Genomic Science Program
U.S. Department of Energy | Office of Science | Biological and Environmental Research Program

Prototyping Carbon-Conserving Networks for Diacid Production


Ray Westenberg1,2*, Garrett Helwig2, James Carothers4,5, Pamela Peralta-Yahya1,2,3


1Bioengineering Program, Georgia Institute of Technology; 2School of Chemical and Biomolecular Engineering, Georgia Institute of Technology; 3School of Chemistry and Biochemistry, Georgia Institute of Technology; 4Molecular Engineering and Sciences Institute and Center for Synthetic Biology, University of Washington; 5Department of Chemical Engineering, University of Washington


Decarboxylation, the loss of carbon dioxide (CO2) from a compound, is used in metabolism to commit carbon flux to a specific pathway. However, decarboxylation also limits the product carbon yield, with acetyl-CoA (two C2) achieving only 66% carbon recovery when routing glucose (C6) via glycolysis and oxidative decarboxylation.
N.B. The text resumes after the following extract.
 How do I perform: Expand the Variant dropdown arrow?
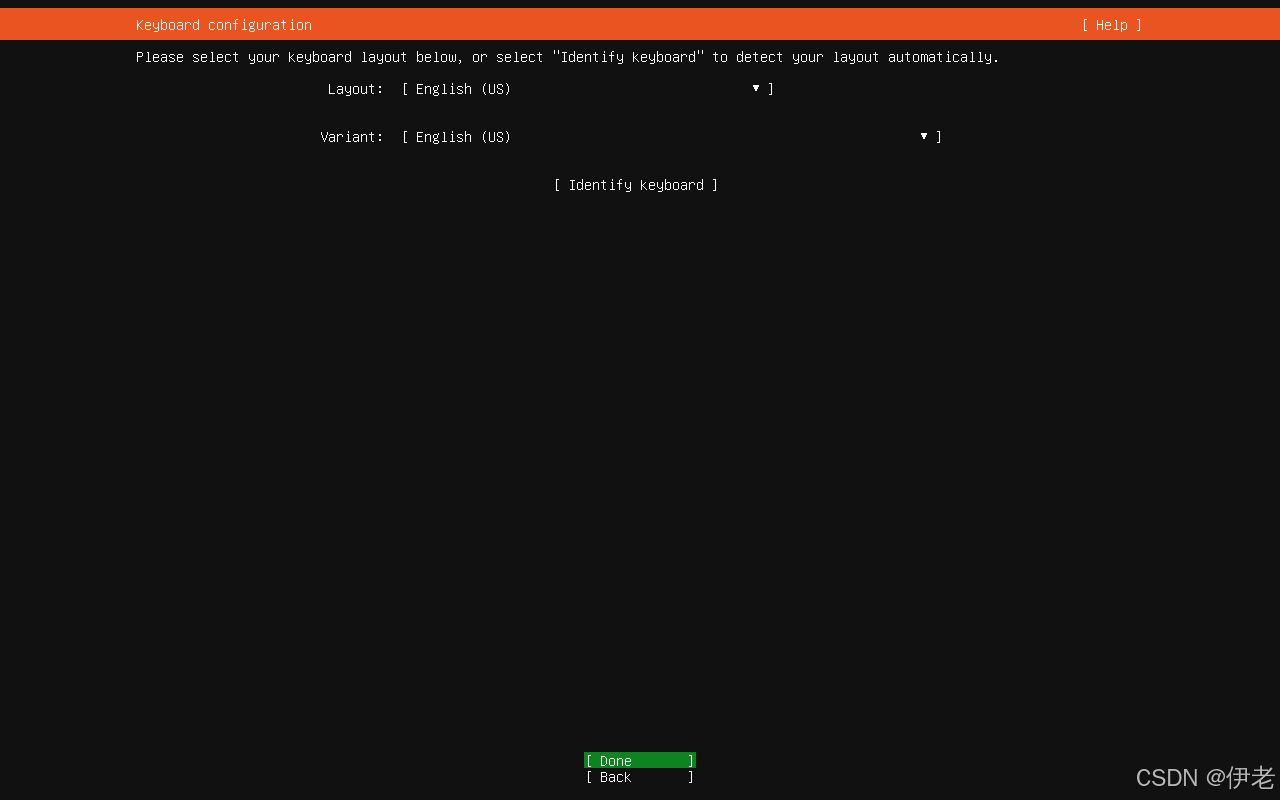pos(924,137)
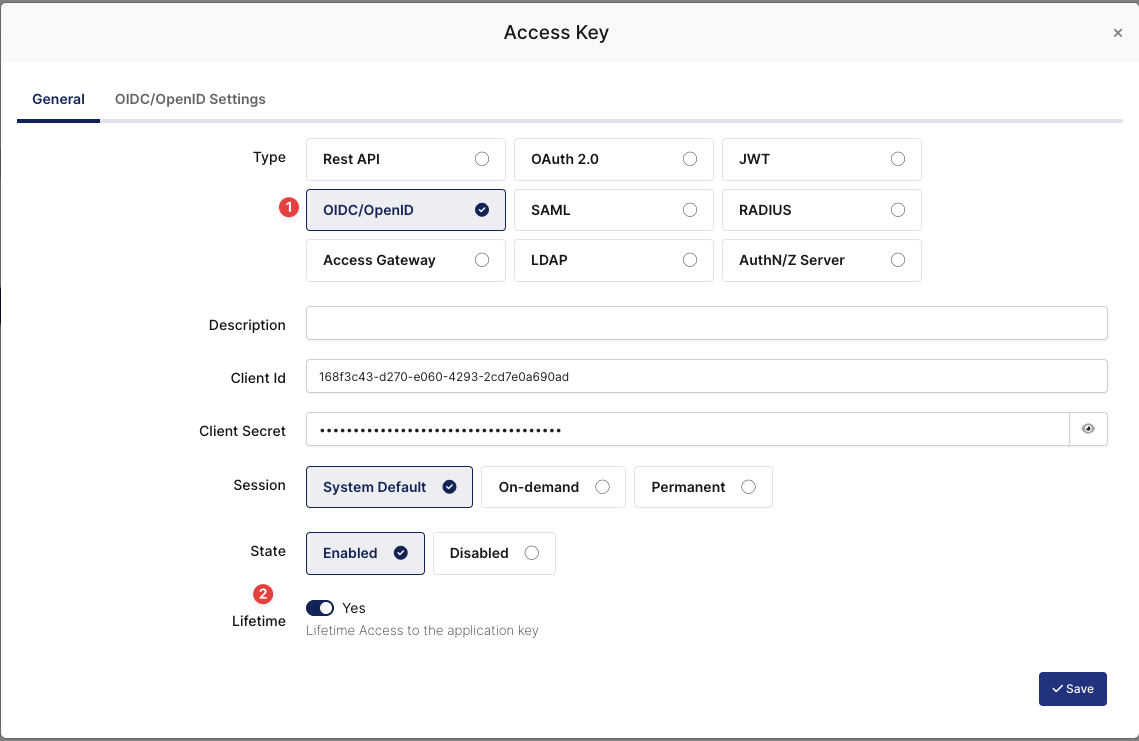Open the General tab

point(58,99)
Carbon-conservation networks (CCNs) that circumvent CO2 release can theoretically lead to carbon and product yields beyond those seen with endogenous metabolism (Westenberg and Peralta-Yahya 2023). Engineering metabolic pathways and developing technologies to improve carbon yield has the potential to increase the economic viability of large-volume low-cost chemicals. Toward this goal, the effects of overlaying CCNs have been mathematically modeled onto the endogenous metabolism of non-model organisms, such as Pseudomonas putida and Rhodobacter sphaeroides. The model predictions and prototyping combinations of existing and de novo CCNs predicted to improve carbon and product yields are now being implemented. As a proof-of-concept, the research team is measuring the effects of CCNs on the production of industrially relevant diacids: malic and itaconic. Going forward, the generality of CCNs will enable their implementation toward production of other large-scale chemicals that suffer from metabolic carbon loss.


Westenberg, R., and P. Peralta-Yahya. 2023. “Toward Implementation of Carbon-Conservation Networks in Nonmodel Organisms,” Current Opinion in Biotechnology 81, 102949. DOI:10.1016/j.copbio.2023.102949.